“Cada película debería desafiar la manera en que está hecho el cine”

“Cada película debería desafiar la manera en que está hecho el cine”

Aguantó menos de un año. Dice que no le gustaba, que era “demasiado convencional”. Así que, en 2007, László Nemes dejó de estudiar dirección de cine (en la Escuela de Arte Tish de la Universidad de Nueva York) y se fue por su camino. Al fin y al cabo, había precedentes ilustres: Steve McQueen o Paul Thomas Anderson tampoco duraron mucho en ese curso.

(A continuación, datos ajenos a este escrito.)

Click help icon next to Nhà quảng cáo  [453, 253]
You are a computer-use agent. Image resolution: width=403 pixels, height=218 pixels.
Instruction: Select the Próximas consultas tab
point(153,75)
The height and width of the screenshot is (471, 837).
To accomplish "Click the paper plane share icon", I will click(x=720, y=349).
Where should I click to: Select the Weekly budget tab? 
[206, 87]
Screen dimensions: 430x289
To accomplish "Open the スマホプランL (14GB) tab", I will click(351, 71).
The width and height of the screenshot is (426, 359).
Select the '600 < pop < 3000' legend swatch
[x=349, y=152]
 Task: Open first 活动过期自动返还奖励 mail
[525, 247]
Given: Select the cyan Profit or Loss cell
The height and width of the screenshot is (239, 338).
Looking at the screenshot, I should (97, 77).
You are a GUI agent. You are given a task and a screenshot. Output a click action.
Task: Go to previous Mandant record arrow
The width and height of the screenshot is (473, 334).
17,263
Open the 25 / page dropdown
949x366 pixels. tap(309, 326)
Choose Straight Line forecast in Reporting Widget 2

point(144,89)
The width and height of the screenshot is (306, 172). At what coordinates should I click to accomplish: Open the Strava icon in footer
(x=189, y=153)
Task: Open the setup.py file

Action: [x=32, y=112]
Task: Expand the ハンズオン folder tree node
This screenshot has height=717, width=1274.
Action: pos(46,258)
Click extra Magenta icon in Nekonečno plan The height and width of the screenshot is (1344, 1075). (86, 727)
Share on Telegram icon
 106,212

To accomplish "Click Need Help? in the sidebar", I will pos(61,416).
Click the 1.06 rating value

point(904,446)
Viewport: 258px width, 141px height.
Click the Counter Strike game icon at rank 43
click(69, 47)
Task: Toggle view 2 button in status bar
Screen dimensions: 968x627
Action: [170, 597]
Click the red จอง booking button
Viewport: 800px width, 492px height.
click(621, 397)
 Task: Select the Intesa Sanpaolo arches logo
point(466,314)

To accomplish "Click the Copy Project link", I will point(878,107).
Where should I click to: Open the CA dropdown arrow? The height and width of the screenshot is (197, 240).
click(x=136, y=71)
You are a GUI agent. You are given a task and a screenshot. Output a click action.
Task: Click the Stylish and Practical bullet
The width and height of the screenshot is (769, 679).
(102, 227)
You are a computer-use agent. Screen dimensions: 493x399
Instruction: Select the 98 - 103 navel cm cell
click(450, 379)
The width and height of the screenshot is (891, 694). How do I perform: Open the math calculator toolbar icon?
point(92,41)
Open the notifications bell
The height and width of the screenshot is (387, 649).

El segundo, en concreto, se cansó a los dos días. Pero el húngaro (Budapest, 1977) no abandonó el séptimo arte: tan solo decidió hacerlo a su manera. ¿Cuál? Quedó claro en 2015, cuando el autodidacta rebelde estrenó su ópera prima, El hijo de Saúl. El metraje seguía de cerquísima a un prisionero recluido en Auschwitz: la cámara enfocaba solo su cara y sus reacciones, para enseñar así el horror a su alrededor. Y la película mostró al mundo de qué era capaz Nemes. Ganó el Oscar y tantos galardones que hasta la web Imdb, considerada una biblia del sector, perdió la cuenta: “Es probablemente el debut más premiado de la historia mundial del cine”.